• GOAL OF THE EXERCISE: Restate all the data word for word, leaving nothing out.
________
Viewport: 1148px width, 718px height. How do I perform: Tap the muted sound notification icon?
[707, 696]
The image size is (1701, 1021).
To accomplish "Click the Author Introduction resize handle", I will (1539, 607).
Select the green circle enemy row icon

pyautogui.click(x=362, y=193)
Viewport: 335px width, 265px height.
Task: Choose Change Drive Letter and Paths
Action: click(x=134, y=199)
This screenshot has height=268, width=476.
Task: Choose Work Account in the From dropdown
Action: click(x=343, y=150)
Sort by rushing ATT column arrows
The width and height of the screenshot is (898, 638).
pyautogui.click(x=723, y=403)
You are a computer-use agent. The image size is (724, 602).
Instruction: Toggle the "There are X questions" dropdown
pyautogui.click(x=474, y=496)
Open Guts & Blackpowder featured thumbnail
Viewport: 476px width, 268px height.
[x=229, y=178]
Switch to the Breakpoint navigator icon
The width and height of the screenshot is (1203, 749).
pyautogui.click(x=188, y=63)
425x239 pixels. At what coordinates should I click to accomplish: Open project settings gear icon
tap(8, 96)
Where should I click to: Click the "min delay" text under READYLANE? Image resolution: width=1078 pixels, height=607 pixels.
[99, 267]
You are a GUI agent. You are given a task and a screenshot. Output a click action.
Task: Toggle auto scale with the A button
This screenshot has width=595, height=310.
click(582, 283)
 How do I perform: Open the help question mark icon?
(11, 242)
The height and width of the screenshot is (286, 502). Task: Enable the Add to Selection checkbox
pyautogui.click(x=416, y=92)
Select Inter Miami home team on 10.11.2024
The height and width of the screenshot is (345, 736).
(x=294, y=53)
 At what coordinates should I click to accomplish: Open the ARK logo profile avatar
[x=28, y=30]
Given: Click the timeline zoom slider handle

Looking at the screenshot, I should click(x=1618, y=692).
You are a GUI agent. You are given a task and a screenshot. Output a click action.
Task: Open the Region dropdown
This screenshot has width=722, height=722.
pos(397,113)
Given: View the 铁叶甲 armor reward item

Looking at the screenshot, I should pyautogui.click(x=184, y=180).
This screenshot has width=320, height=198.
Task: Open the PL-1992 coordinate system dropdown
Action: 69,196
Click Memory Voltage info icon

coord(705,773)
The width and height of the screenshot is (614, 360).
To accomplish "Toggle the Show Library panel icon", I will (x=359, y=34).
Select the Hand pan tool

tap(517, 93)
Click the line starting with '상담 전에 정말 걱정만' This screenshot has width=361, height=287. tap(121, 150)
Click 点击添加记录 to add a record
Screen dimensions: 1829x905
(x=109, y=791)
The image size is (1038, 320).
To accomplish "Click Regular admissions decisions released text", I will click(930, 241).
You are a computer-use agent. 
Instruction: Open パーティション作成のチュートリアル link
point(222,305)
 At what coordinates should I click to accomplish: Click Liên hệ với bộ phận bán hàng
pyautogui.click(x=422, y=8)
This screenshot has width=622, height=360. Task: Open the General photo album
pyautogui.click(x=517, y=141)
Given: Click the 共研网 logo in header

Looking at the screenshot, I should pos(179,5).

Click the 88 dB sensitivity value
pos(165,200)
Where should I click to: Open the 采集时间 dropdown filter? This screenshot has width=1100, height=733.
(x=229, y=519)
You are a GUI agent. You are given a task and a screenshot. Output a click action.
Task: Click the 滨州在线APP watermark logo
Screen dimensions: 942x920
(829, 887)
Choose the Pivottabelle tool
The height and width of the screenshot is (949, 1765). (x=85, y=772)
________
• RESPONSE AREA:
Viewport: 1148px width, 718px height. How do I perform: Tap the muted sound notification icon?
[707, 696]
The image size is (1701, 1021).
To accomplish "Click the Author Introduction resize handle", I will (1539, 607).
Select the green circle enemy row icon

pyautogui.click(x=362, y=193)
Viewport: 335px width, 265px height.
Task: Choose Change Drive Letter and Paths
Action: click(x=134, y=199)
This screenshot has height=268, width=476.
Task: Choose Work Account in the From dropdown
Action: click(x=343, y=150)
Sort by rushing ATT column arrows
The width and height of the screenshot is (898, 638).
pyautogui.click(x=723, y=403)
You are a computer-use agent. The image size is (724, 602).
Instruction: Toggle the "There are X questions" dropdown
pyautogui.click(x=474, y=496)
Open Guts & Blackpowder featured thumbnail
Viewport: 476px width, 268px height.
[x=229, y=178]
Switch to the Breakpoint navigator icon
The width and height of the screenshot is (1203, 749).
pyautogui.click(x=188, y=63)
425x239 pixels. At what coordinates should I click to accomplish: Open project settings gear icon
tap(8, 96)
Where should I click to: Click the "min delay" text under READYLANE? Image resolution: width=1078 pixels, height=607 pixels.
[99, 267]
You are a GUI agent. You are given a task and a screenshot. Output a click action.
Task: Toggle auto scale with the A button
This screenshot has width=595, height=310.
click(582, 283)
 How do I perform: Open the help question mark icon?
(11, 242)
The height and width of the screenshot is (286, 502). Task: Enable the Add to Selection checkbox
pyautogui.click(x=416, y=92)
Select Inter Miami home team on 10.11.2024
The height and width of the screenshot is (345, 736).
(x=294, y=53)
 At what coordinates should I click to accomplish: Open the ARK logo profile avatar
[x=28, y=30]
Given: Click the timeline zoom slider handle

Looking at the screenshot, I should click(x=1618, y=692).
You are a GUI agent. You are given a task and a screenshot. Output a click action.
Task: Open the Region dropdown
This screenshot has width=722, height=722.
pos(397,113)
Given: View the 铁叶甲 armor reward item

Looking at the screenshot, I should pyautogui.click(x=184, y=180).
This screenshot has width=320, height=198.
Task: Open the PL-1992 coordinate system dropdown
Action: 69,196
Click Memory Voltage info icon

coord(705,773)
The width and height of the screenshot is (614, 360).
To accomplish "Toggle the Show Library panel icon", I will (x=359, y=34).
Select the Hand pan tool

tap(517, 93)
Click the line starting with '상담 전에 정말 걱정만' This screenshot has width=361, height=287. tap(121, 150)
Click 点击添加记录 to add a record
Screen dimensions: 1829x905
(x=109, y=791)
The image size is (1038, 320).
To accomplish "Click Regular admissions decisions released text", I will click(930, 241).
You are a computer-use agent. 
Instruction: Open パーティション作成のチュートリアル link
point(222,305)
 At what coordinates should I click to accomplish: Click Liên hệ với bộ phận bán hàng
pyautogui.click(x=422, y=8)
This screenshot has width=622, height=360. Task: Open the General photo album
pyautogui.click(x=517, y=141)
Given: Click the 共研网 logo in header

Looking at the screenshot, I should pos(179,5).

Click the 88 dB sensitivity value
pos(165,200)
Where should I click to: Open the 采集时间 dropdown filter? This screenshot has width=1100, height=733.
(x=229, y=519)
You are a GUI agent. You are given a task and a screenshot. Output a click action.
Task: Click the 滨州在线APP watermark logo
Screen dimensions: 942x920
(829, 887)
Choose the Pivottabelle tool
The height and width of the screenshot is (949, 1765). (x=85, y=772)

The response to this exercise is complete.